▸ **Required work**
Answer these questions from the study abstract below:
1. How many patients did the retrospective analysis include?
2. What ratio defines "enhancing tumour burden (ETB [%])"?
3. Which staging system supplied the thresholds used to stratify patients into two groups?

▸ **Passage for review**
======

Objectives: To compare the ability of single- vs. multi-lesion assessment on baseline MRI using 1D- and 3D-based measurements to predict overall survival (OS) in patients with hepatocellular carcinoma (HCC) before transarterial chemoembolization (TACE).

Methods: This retrospective analysis included 122 patients. A quantitative 3D analysis was performed on baseline MRI to calculate enhancing tumour volume (ETV [cm(3)]) and enhancing tumour burden (ETB [%]) (ratio between ETV [cm(3)] and liver volume). Furthermore, enhancing and overall tumour diameters were measured. Patients were stratified into two groups using thresholds derived from the BCLC staging system. Statistical analysis included Kaplan-Meier plots, uni- and multivariate cox proportional hazard ratios (HR) and concordances.

======

(Collected data)
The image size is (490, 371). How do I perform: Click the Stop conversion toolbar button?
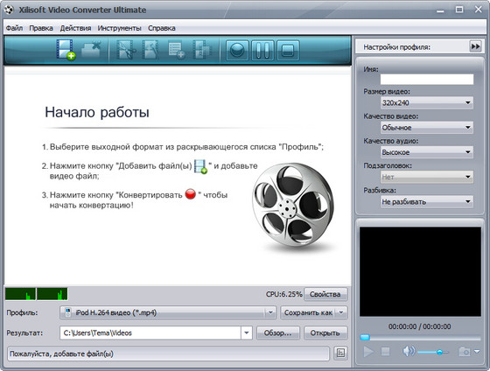[x=288, y=50]
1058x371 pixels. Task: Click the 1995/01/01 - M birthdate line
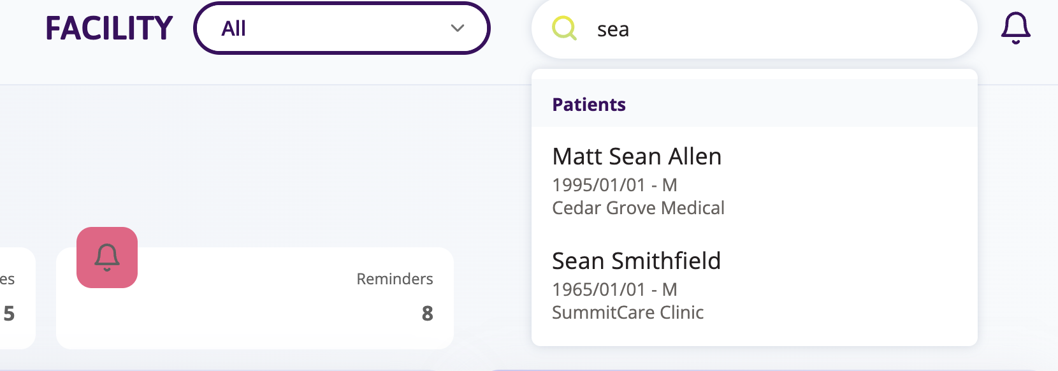[x=614, y=185]
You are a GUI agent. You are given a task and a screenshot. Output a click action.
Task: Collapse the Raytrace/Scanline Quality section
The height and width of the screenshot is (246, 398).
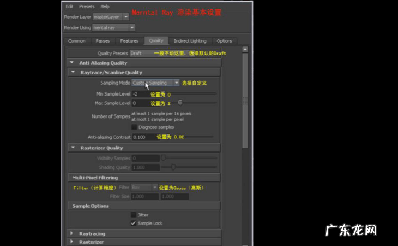73,72
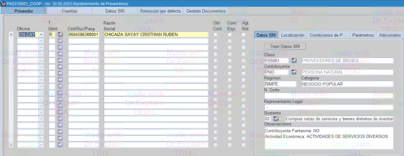Open Oficina dropdown in third row
Viewport: 404px width, 156px height.
click(41, 47)
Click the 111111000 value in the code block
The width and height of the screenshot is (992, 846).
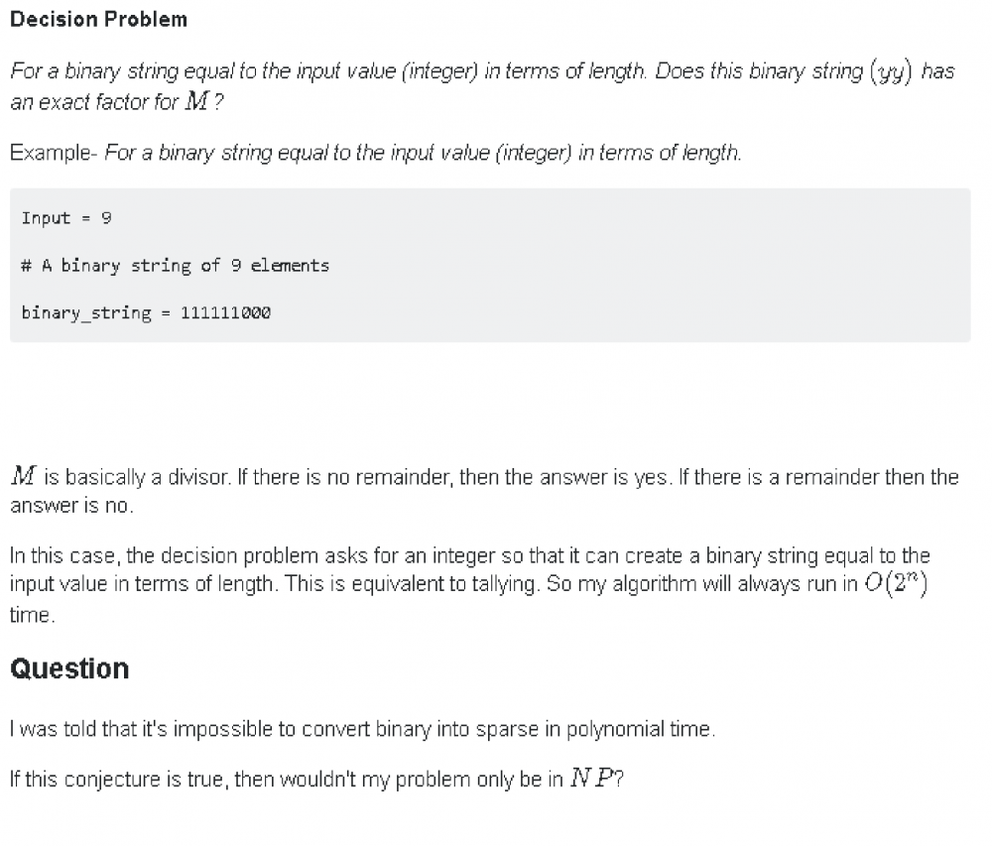coord(225,312)
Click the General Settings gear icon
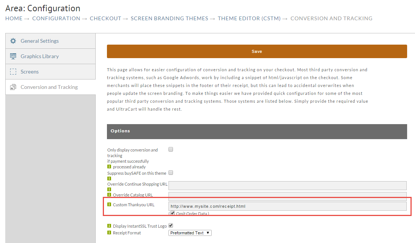The width and height of the screenshot is (415, 243). [13, 41]
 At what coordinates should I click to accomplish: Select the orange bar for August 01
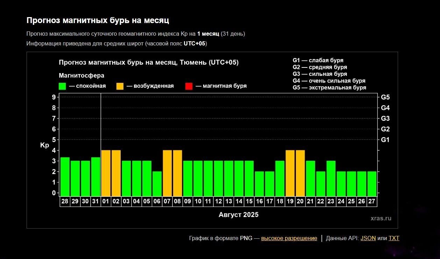coord(106,173)
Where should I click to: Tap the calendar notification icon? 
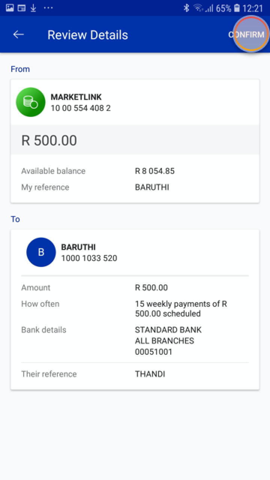[22, 8]
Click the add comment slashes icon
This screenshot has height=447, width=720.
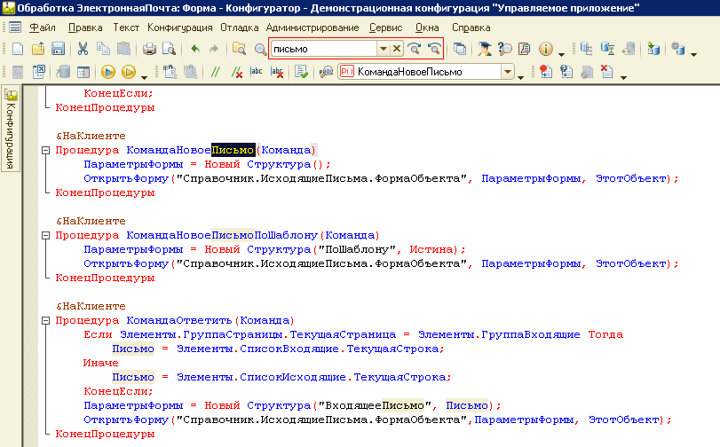point(215,73)
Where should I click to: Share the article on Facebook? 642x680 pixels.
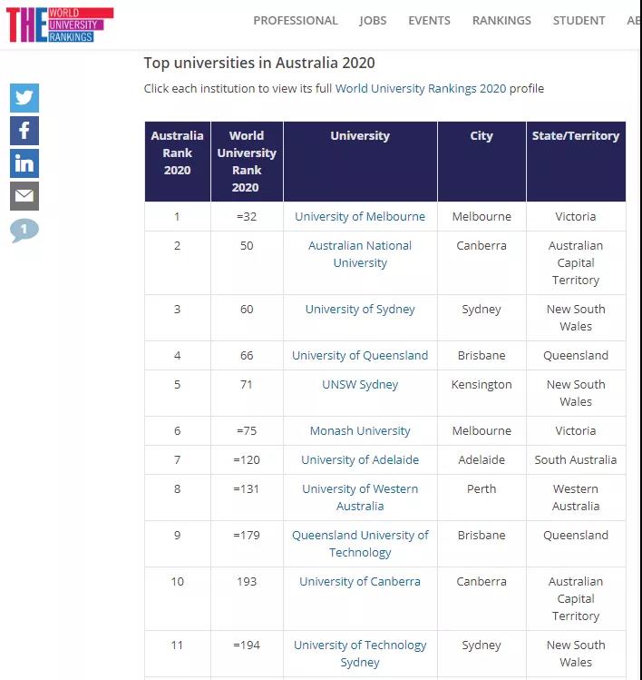pyautogui.click(x=24, y=131)
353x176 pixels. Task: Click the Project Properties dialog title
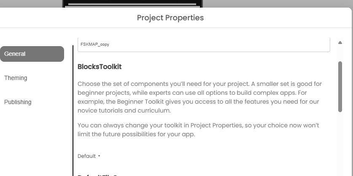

======

▸ **Worked solution**
1. 122 patients.
2. The ratio between enhancing tumour volume (ETV [cm(3)]) and liver volume.
3. The BCLC staging system.